> _Brief_
Using the data below, output the first line and every line after it up to and including the line containing "The width and height of the screenshot is (368, 400).", exactly as written and with nothing added.

START Material supplied

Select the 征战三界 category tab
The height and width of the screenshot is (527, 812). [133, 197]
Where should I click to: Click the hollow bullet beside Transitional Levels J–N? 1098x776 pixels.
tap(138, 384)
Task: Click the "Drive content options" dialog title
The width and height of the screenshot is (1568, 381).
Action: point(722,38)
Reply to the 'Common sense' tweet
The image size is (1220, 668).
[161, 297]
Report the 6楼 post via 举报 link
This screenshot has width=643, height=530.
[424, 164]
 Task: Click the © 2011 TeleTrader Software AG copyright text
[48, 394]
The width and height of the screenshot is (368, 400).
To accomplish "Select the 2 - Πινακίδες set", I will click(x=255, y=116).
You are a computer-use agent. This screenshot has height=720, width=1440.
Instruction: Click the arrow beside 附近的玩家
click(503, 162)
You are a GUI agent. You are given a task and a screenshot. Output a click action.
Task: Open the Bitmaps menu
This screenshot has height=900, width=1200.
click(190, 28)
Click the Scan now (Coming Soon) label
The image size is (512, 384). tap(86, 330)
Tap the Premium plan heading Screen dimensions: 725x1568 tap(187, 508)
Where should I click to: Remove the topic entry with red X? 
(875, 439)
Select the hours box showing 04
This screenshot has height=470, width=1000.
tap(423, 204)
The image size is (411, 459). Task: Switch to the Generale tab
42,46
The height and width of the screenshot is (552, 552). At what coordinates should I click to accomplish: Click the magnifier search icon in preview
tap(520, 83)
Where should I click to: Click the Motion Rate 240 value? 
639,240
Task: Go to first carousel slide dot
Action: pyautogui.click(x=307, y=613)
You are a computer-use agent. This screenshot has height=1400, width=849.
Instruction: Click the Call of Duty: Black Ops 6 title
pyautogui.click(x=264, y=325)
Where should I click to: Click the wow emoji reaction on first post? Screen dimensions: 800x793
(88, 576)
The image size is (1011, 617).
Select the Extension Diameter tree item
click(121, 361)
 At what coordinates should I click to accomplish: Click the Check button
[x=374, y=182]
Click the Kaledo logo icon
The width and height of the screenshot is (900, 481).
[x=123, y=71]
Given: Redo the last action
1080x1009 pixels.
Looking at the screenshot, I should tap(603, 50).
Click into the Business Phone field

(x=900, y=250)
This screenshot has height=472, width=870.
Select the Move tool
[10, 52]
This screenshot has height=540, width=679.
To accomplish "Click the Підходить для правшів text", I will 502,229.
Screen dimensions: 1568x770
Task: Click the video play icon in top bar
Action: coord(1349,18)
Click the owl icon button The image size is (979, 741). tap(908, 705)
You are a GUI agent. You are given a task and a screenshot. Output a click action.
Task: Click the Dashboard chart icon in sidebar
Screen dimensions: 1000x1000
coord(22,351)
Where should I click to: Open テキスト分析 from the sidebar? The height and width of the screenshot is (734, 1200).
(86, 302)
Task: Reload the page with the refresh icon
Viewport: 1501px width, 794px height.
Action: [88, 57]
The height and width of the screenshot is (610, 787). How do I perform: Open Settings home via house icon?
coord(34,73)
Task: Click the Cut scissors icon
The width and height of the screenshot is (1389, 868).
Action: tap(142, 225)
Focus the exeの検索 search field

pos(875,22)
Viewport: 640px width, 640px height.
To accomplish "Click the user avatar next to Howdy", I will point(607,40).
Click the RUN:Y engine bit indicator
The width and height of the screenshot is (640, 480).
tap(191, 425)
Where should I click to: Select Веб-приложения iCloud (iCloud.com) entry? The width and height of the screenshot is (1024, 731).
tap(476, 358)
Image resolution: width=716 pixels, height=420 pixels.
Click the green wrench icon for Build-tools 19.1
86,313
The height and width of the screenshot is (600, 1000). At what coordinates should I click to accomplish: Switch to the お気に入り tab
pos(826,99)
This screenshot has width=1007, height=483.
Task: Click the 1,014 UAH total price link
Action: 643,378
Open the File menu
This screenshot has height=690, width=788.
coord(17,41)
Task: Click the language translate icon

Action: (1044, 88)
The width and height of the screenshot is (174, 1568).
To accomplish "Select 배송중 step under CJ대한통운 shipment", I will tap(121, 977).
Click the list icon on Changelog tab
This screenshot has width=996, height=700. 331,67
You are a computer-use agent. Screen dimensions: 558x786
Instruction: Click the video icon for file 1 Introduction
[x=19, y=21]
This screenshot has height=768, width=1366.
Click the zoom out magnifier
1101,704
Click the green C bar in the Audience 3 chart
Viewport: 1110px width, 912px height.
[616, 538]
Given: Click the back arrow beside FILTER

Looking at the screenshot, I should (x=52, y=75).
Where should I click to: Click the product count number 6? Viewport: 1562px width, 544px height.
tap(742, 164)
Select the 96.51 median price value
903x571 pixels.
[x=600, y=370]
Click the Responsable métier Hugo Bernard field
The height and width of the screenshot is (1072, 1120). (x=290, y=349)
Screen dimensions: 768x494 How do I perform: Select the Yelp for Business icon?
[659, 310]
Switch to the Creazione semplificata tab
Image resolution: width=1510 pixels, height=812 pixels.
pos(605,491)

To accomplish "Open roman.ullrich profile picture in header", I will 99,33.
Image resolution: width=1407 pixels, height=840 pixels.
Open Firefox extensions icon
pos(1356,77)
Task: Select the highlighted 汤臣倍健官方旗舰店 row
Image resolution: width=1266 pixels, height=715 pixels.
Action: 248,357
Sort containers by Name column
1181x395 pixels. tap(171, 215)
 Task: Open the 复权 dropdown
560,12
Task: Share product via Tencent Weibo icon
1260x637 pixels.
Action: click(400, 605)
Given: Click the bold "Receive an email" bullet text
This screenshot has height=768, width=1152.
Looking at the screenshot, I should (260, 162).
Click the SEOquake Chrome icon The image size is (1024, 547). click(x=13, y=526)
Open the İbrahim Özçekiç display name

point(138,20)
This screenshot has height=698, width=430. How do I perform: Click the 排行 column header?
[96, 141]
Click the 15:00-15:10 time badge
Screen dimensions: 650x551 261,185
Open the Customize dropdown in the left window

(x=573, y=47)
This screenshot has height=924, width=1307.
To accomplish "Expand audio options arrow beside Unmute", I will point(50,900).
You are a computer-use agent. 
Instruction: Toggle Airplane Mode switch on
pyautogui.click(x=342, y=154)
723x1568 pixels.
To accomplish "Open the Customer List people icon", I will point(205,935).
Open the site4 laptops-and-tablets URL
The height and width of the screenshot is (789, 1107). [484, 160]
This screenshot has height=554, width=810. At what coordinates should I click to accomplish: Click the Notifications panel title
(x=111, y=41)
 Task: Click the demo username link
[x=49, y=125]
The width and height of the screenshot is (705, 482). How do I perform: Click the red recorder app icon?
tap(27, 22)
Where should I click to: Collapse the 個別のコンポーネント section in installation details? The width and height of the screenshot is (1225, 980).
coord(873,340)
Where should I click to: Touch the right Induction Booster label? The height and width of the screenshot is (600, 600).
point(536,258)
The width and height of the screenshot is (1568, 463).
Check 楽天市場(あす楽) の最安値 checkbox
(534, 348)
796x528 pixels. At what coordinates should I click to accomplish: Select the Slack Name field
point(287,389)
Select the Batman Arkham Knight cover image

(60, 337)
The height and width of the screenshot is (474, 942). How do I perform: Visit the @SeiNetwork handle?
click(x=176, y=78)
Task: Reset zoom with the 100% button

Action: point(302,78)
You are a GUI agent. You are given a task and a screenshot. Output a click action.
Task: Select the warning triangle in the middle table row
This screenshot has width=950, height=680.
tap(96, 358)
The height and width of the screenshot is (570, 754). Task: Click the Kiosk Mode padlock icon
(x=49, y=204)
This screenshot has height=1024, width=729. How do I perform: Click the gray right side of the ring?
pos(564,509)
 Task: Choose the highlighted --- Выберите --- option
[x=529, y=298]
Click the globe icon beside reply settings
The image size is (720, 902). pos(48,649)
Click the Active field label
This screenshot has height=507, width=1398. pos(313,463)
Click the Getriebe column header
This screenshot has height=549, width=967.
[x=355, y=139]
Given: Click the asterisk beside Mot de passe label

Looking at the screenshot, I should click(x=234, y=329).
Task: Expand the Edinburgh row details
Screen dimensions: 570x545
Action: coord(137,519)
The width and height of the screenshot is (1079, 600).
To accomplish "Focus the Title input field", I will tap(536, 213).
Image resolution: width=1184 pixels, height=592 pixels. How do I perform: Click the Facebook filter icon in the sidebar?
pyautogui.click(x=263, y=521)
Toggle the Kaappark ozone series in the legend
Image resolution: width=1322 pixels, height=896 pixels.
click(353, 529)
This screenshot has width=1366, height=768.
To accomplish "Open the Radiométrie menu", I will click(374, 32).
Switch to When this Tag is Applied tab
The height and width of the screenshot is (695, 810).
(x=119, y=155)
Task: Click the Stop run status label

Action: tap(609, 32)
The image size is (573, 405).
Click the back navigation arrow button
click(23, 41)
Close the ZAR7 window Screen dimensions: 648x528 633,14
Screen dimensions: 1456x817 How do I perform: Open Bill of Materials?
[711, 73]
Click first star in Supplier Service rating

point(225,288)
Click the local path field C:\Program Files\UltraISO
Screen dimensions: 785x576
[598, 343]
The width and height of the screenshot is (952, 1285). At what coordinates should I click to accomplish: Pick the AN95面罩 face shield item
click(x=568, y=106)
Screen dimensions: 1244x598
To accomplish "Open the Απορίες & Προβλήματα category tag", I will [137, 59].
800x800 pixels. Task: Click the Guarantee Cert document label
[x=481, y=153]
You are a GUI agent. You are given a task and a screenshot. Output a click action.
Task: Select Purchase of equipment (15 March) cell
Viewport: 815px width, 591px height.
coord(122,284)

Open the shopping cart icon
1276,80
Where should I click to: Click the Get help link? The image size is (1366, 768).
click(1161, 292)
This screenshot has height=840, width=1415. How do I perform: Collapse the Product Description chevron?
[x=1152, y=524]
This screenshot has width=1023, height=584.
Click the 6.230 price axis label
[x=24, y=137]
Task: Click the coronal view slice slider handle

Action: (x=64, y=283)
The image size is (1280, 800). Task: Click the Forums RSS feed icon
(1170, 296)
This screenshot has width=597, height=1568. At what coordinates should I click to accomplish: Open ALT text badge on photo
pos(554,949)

END Material supplied

> _Solution to this problem_
Select the 征战三界 category tab
The height and width of the screenshot is (527, 812). [133, 197]
Where should I click to: Click the hollow bullet beside Transitional Levels J–N? 1098x776 pixels.
tap(138, 384)
Task: Click the "Drive content options" dialog title
The width and height of the screenshot is (1568, 381).
Action: point(722,38)
Reply to the 'Common sense' tweet
The image size is (1220, 668).
[161, 297]
Report the 6楼 post via 举报 link
This screenshot has width=643, height=530.
[424, 164]
 Task: Click the © 2011 TeleTrader Software AG copyright text
[48, 394]
The width and height of the screenshot is (368, 400).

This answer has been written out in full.